- **Set problem**
Can you copy the data again, requests included, starting with the line containing "Open Grok icon on first post" and going on through the line containing "pyautogui.click(x=786, y=133)", with both of those lines included? Multiply only the coordinates in the answers by 0.55, round them to whole numbers with halves going up, and leave the pictures out.

- **Records supplied**
########################################

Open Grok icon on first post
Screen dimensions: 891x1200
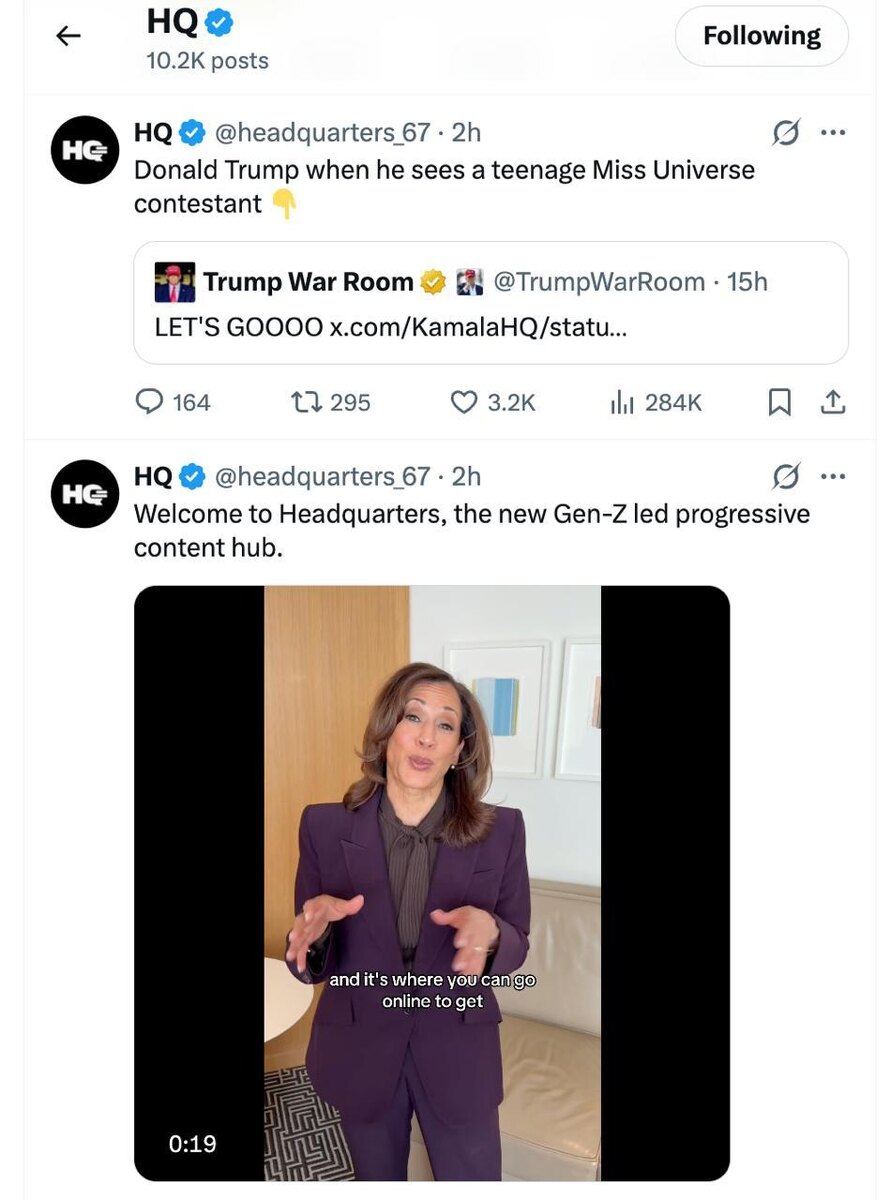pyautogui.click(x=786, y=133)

########################################

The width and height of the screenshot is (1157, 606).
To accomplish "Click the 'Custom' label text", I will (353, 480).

########################################

- **Finished answer**
Open Grok icon on first post
Screen dimensions: 891x1200
pyautogui.click(x=432, y=73)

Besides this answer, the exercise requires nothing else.